Is The Price Right? Understanding Pricing and Market Swings

It is often said that stock prices take the stairs up and the elevator down. In the first half of 2020, we saw how fast that elevator ride down could be. In just two months, U.S. stocks lost effectively years of gains. In fact, this was the fastest decline of 30% or more that we’ve ever experienced. U.S. stocks weren’t alone on the elevator ride down. Joining them were stocks of all developed and emerging countries, as well as many commodities, like oil. True, oil’s decline was exacerbated by a debate between Russia and Saudi Arabia over the amount being produced, but no one expected it to briefly trade at a negative $37 per barrel.

WHY PRICES SOMETIMES FALL FAST

Given these wild swings, can we trust market prices? Further, was it “right” for prices to fall this fast, and then subsequently start to rise while economic data continued to get worse?

To answer these somewhat related questions, we need to think about how market prices are determined. Like with many items, supply and demand help set the price for stocks, bonds and commodities. If a lot of people want to buy something, the price usually goes up.

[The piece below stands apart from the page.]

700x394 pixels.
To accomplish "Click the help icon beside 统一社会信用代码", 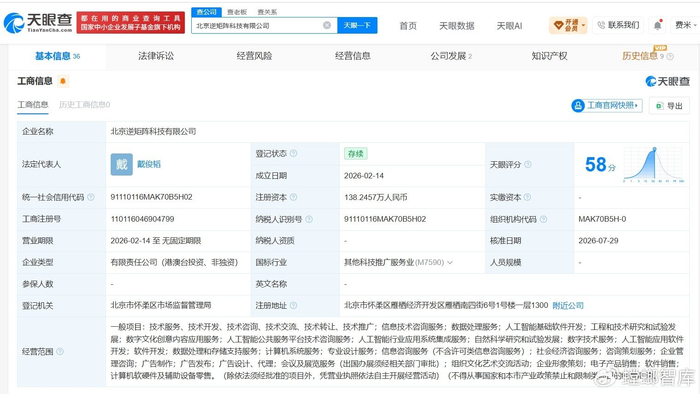I will pos(91,197).
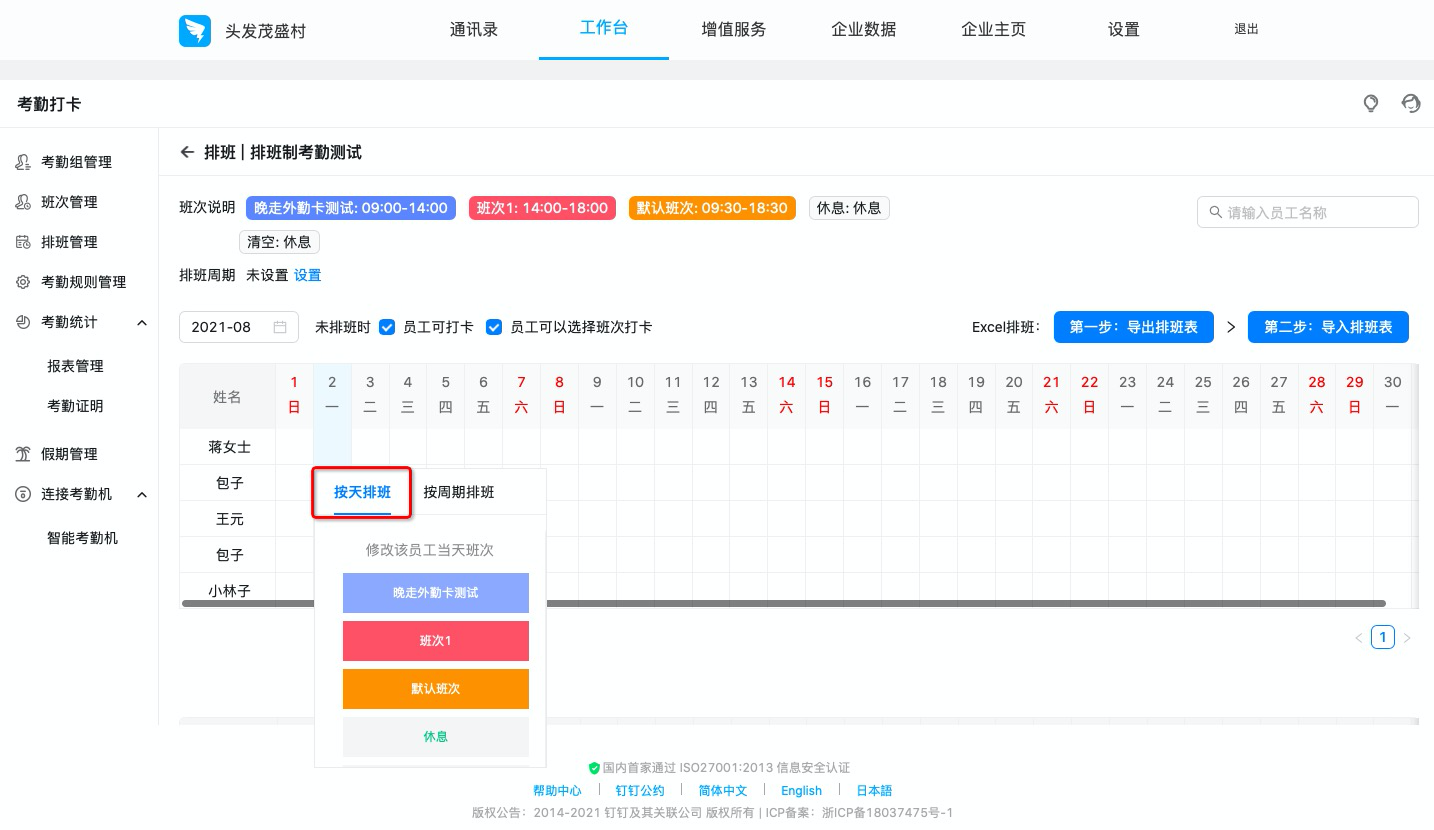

And, if a lot of people want to sell something, the price usually goes down. This is exactly what happened during the declines we saw earlier this year. Some investors started to get nervous about the impact of the coronavirus on the global economy and their investments, and they sold stocks. Prices typically fall faster than they rise because investors fear loss.

This fear of loss typically causes additional selling pressure. Imagine, for example, that a group of investors plans to sell when their losses reach 10%, or who maybe just can’t stomach a drop of this size. When a 10% market decline occurs, that group of investors start to place their sell orders. All those new shares for sale increase the supply of stock available, so prices head even lower. Then imagine there is another group that plans to sell at a 15% decline, and another group that plans to sell at a 20% decline, and so on. Once each of these thresholds are hit, the supply of sell orders goes up and prices continue to go down. Ironically, an investor’s plan to avoid losses could cause markets to fall further.

To stop the declines, there needs to be a change in what is happening so that investors near their “get-out-of-the-market” point decide not to sell, or that a new group of investors might find the lower prices attractive and start to buy. Investors who end up waiting to sell help relieve the supply of shares for sale, and the new investors increase the demand for shares to buy. The buyers outweigh the sellers, and market prices start to rise.

WHAT IS THE RIGHT PRICE?

While this example may seem overly simplified, it is essentially what is happening in the markets every day, regardless of whether a global pandemic exists or not. Buyers and sellers are constantly negotiating for what is essentially the right price to trade with each other. New information is what causes people to want to buy or sell. If the news is poor, expect markets to decline. If the news is positive, expect them to rise.

We think it makes perfect sense that stock and commodity prices fell when they did and as fast as they did. Because prices rapidly reflect new information, news that millions of people were not going into the office, that businesses were shuttering, that millions of lives were in peril, and that life as we knew it was sure to change for the foreseeable future will certainly make some investors want to sell.

The good news is that these are the attributes of a highly efficient marketplace. When new information is introduced, prices adjust. This is exactly what we want to see happen, and we should be concerned if it didn’t. While we may not like the direction and speed of some price adjustments, they ultimately represent a price where a buyer and a seller are comfortable exchanging a share of stock, an amount of a commodity, or a bond certificate for cash. In our mind, that seems like the right way to determine a price.